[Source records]
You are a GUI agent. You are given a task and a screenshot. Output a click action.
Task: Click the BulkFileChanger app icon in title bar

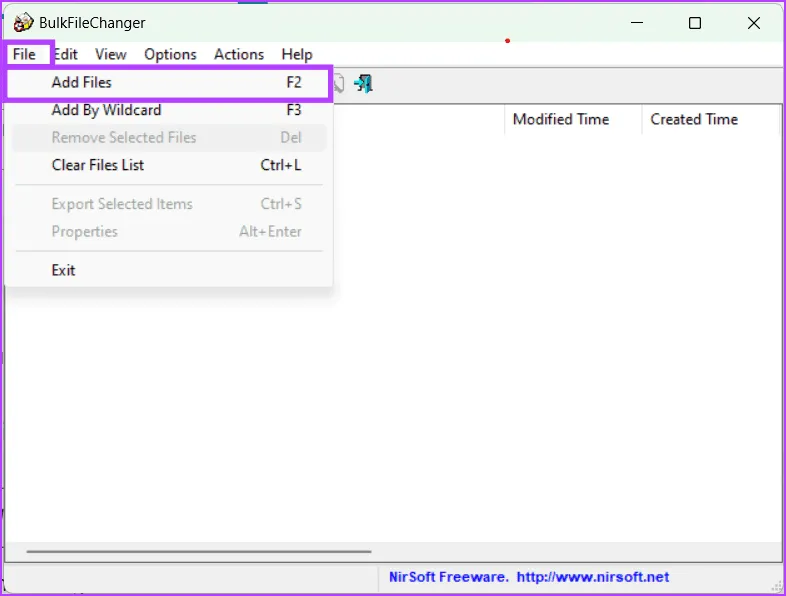tap(23, 23)
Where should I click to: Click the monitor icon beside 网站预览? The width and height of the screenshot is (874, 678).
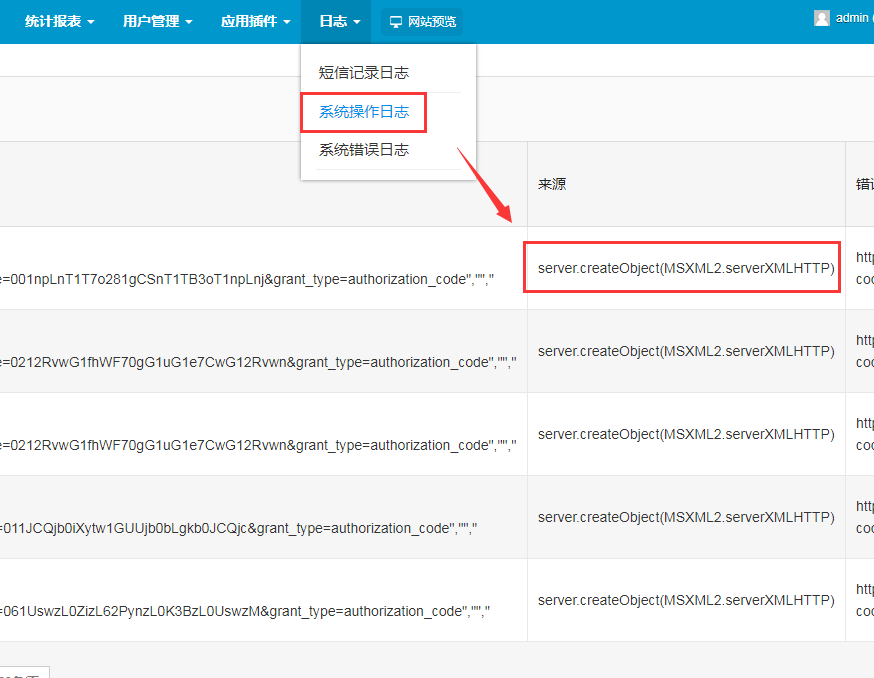pos(396,21)
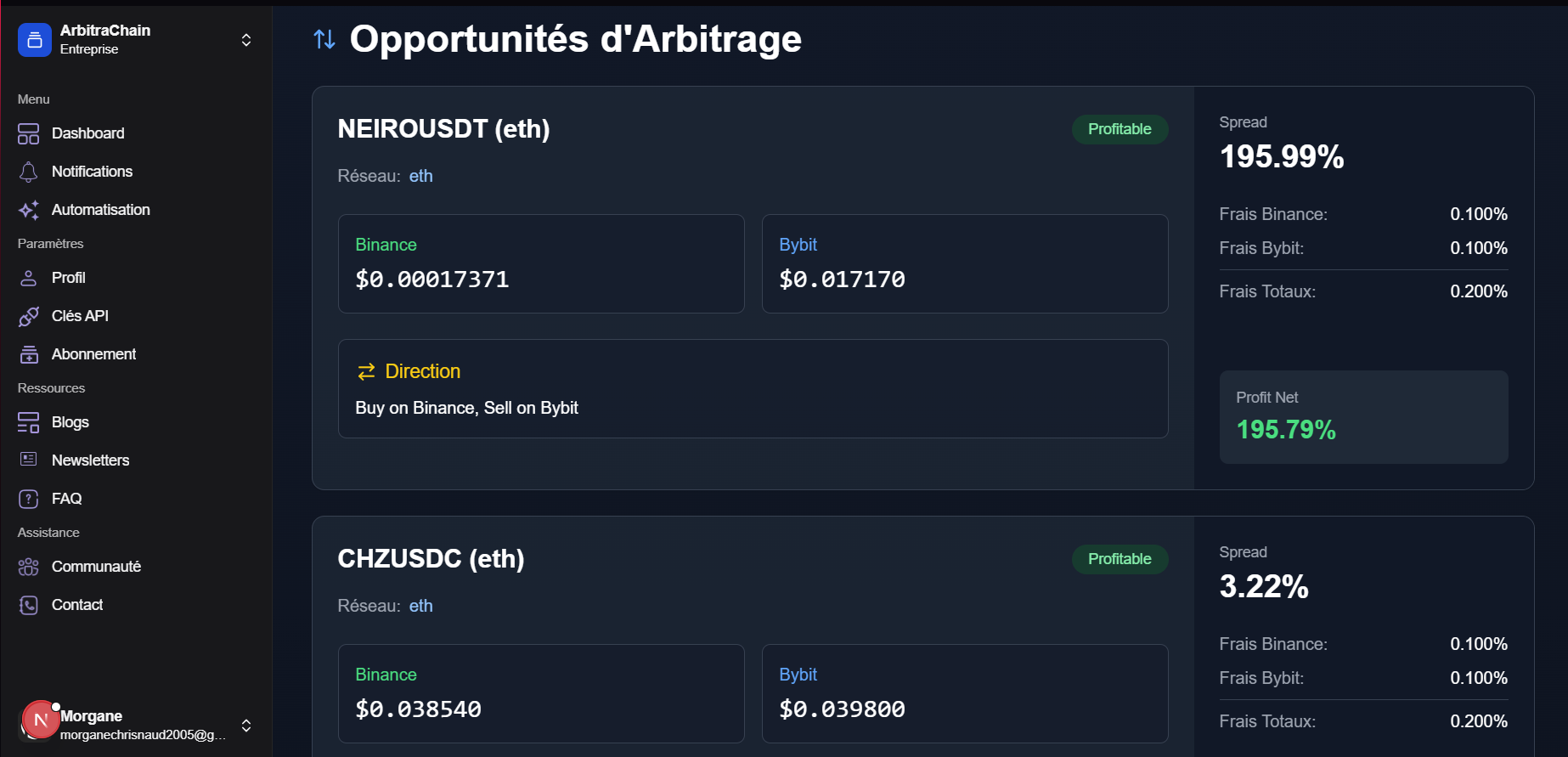The image size is (1568, 757).
Task: Click the Contact phone icon
Action: point(28,604)
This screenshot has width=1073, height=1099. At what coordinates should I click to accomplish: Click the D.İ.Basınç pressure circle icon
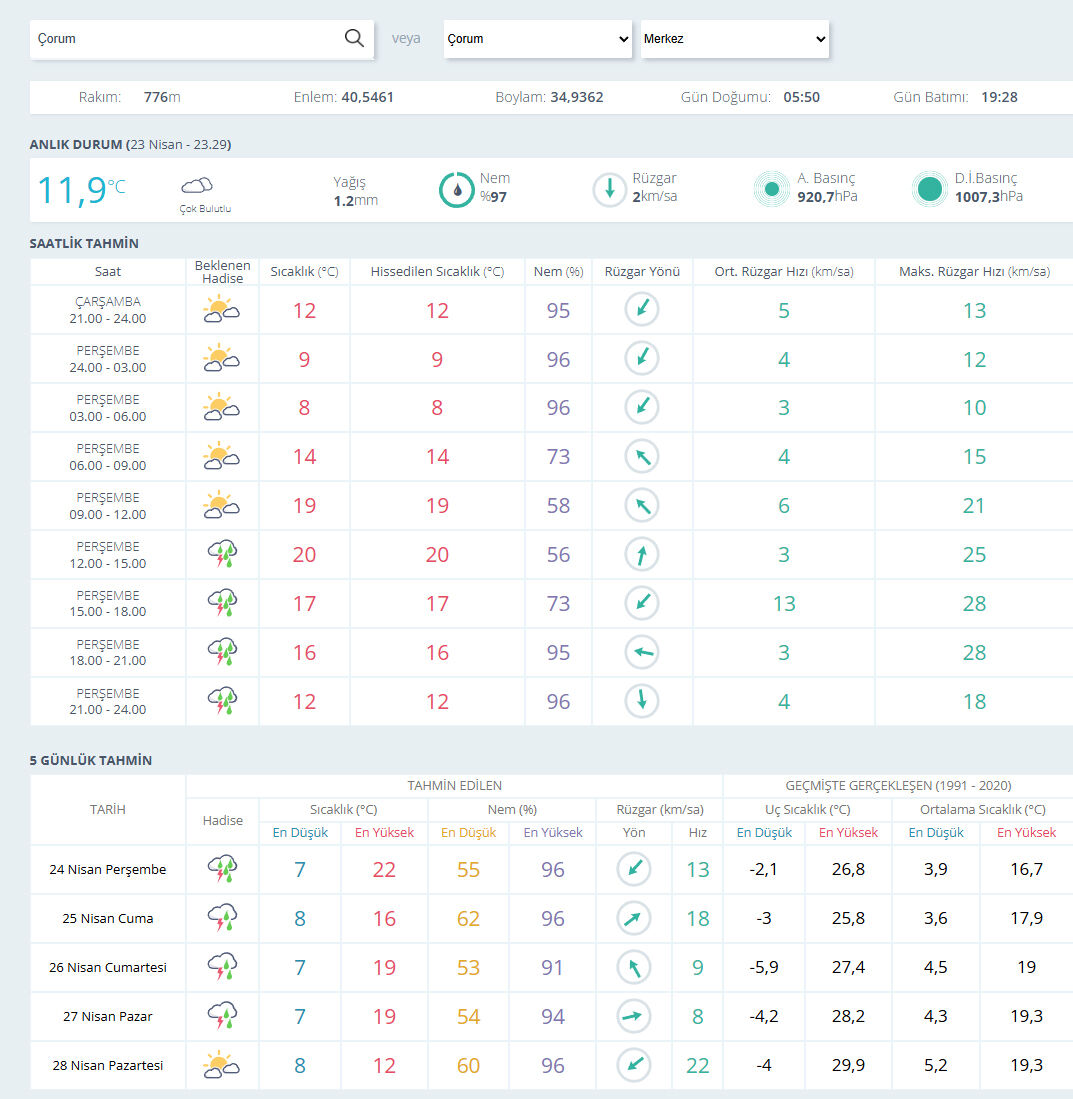930,189
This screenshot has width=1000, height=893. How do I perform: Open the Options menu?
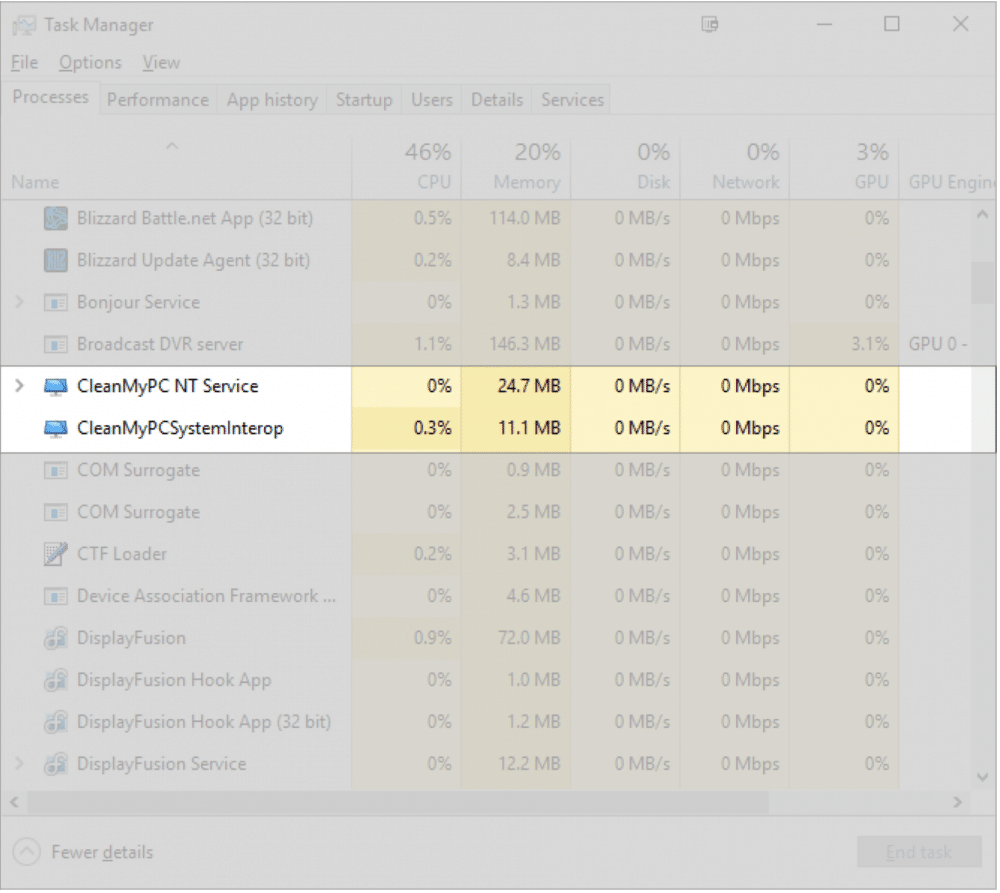pos(90,62)
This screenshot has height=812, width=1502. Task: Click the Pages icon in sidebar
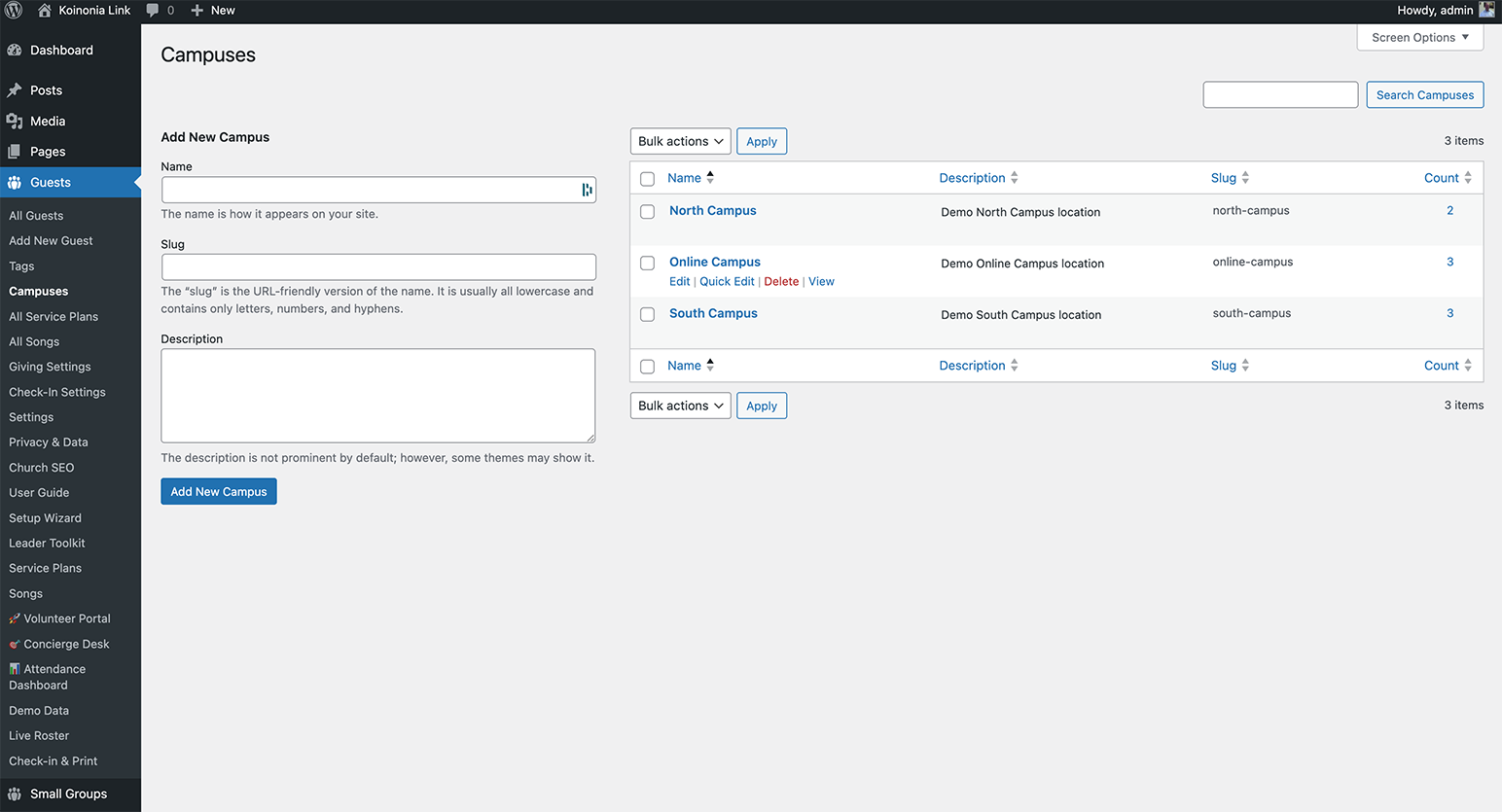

TASK REQUIREMENTS:
Reproduce the entries above exactly, though not their pictures.

TASK OUTPUT:
You are a GUI agent. You are given a task and a screenshot. Output a click action.
Task: Click the BulkFileChanger app icon in title bar

tap(23, 23)
Where should I click to: Click the monitor icon beside 网站预览? The width and height of the screenshot is (874, 678).
pos(396,21)
The image size is (1568, 757).
Task: Click the Contact phone icon
Action: point(28,604)
This screenshot has width=1073, height=1099. At what coordinates should I click to accomplish: Click the D.İ.Basınç pressure circle icon
930,189
This screenshot has width=1000, height=893. How do I perform: Open the Options menu?
pos(90,62)
This screenshot has height=812, width=1502. Task: Click the Pages icon in sidebar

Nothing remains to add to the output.